Foi a ave que batizou o poeta sertanejo Antônio Gonçalves da Silva (1909/2002) nascido na cidade de Assaré, situada no sertão do estado do Ceará.

A relação do poeta com o passarinho decorre da forma e do conteúdo dos seus versos.

 Na forma, pelo fato de Patativa do Assaré exprimir a sua poesia através da oralidade: desde criança, cantava em verso as histórias de sua terá natal.  Sua obra em livros na verdade são coletâneas de poemas que cantava e sabia de memória, recitando-os de cabeça até os noventa anos de idade.

No conteúdo pelo fato de sua poesia ser uma afirmação dos sentimentos da terra: a percepção direta da natureza e da sociedade rural do sertão são os fatos geradores da arte. Nela nada há de cerebrino: há uma espécie de filosofia telúrica cujas ideias estão intimamente relacionadas à experiência e a vivência com a terra. Neste último ponto, foi uma espécie de versão brasileira de Alberto Caeiro, heterônimo do poeta português Fernando Pessoa: são poetas ligados à natureza, captada através da simplicidade das palavras e de uma profunda emotividade.

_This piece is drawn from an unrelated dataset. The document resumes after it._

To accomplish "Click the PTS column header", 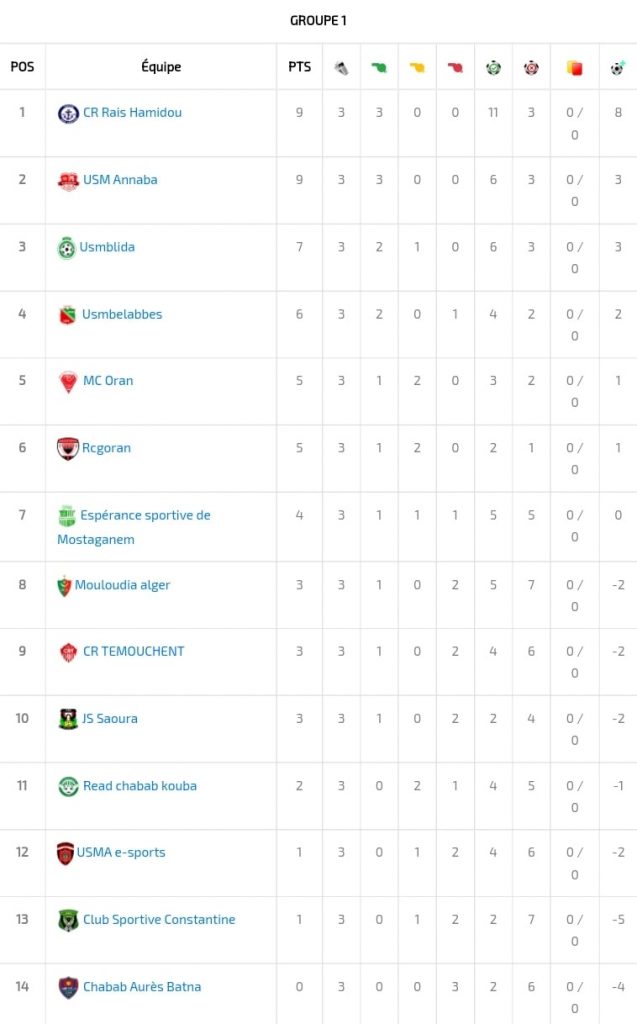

A poesia exurge de forma tão natural quanto o canto da ave.

Veja neste sentido “Aos Poetas Clássicos”

“Poetas niversitário,

Poetas de Cademia,

De rico vocabularo

Cheio de mitologia;

Se a gente canta o que pensa,

Eu quero pedir licença,

Pois mesmo sem português

Neste livrinho apresento

O prazê e o sofrimento

De um poeta camponês.

(...)

Na minha pobre linguage

A minha lira servage

Canto o que minha arma sente

E o meu coração incerra,

As coisa de minha terra

E a vida de minha gente.

(“Aos poetas clássicos”).  

 De outro lado, a percepção do imediato não se limita à contemplação da natureza mas à crítica social: a denúncia do latifúndio, a exposição da miséria do retirante, o problema da manipulação política dos coronéis. Porém, o sofrimento do homem do sertão não estimula o poeta ao rompimento com os seus laços da terra. Com todos os problemas, ainda afirma que sua felicidade repousa no canto da terra onde nasceu.

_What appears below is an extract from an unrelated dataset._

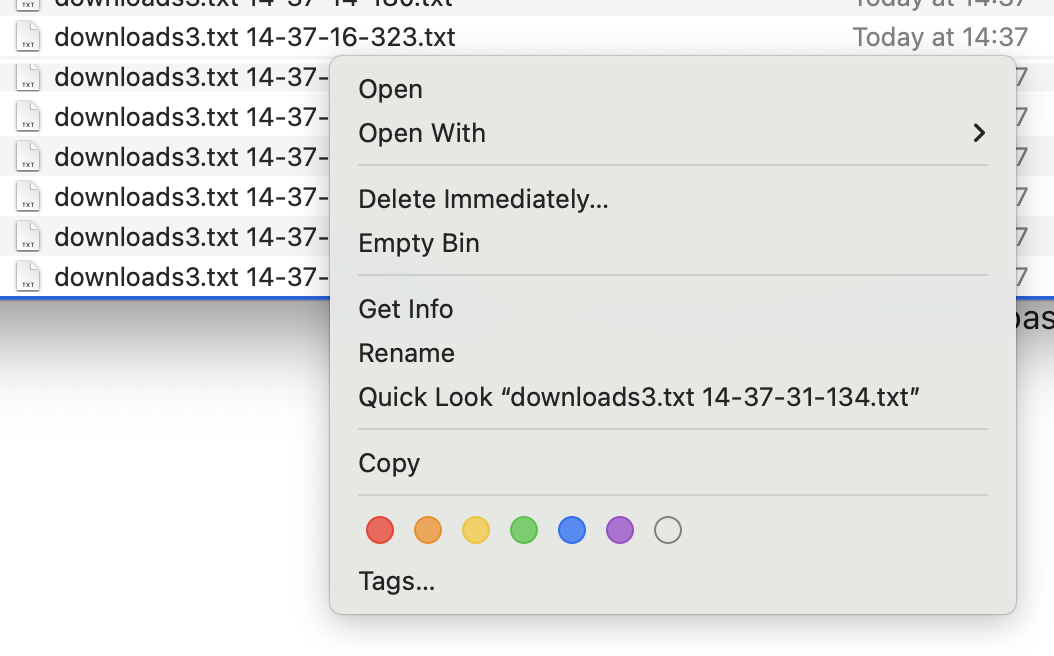1054x656 pixels.
Task: Expand the Open With submenu arrow
Action: point(979,133)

Sobre a infância do poeta, válido citar a “autobiografia” tratada pelo poeta no prefácio do livro “Cante Cá que eu Canto Lá”:

“Eu, Antônio Gonçalves da Silva, filho de Pedro Gonçalves da Silva, e de Maria Pereira da Silva, nasci aqui, no Sítio denominado Serra de Santana, a três léguas da cidade do Assaré. Meu pai, agricultor muito pobre, era possuidor de uma pequena parte da terra, a qual depois de sua morte foi dividida entre cinco filhos que ficaram, quatro homens e uma mulher. Eu sou o segundo filho. Quando completei oito anos fiquei órfão de pai e tive que trabalhar muito, ao lado de meu irmão mais velho, para sustentar os mais novos pois ficamos em completa pobreza”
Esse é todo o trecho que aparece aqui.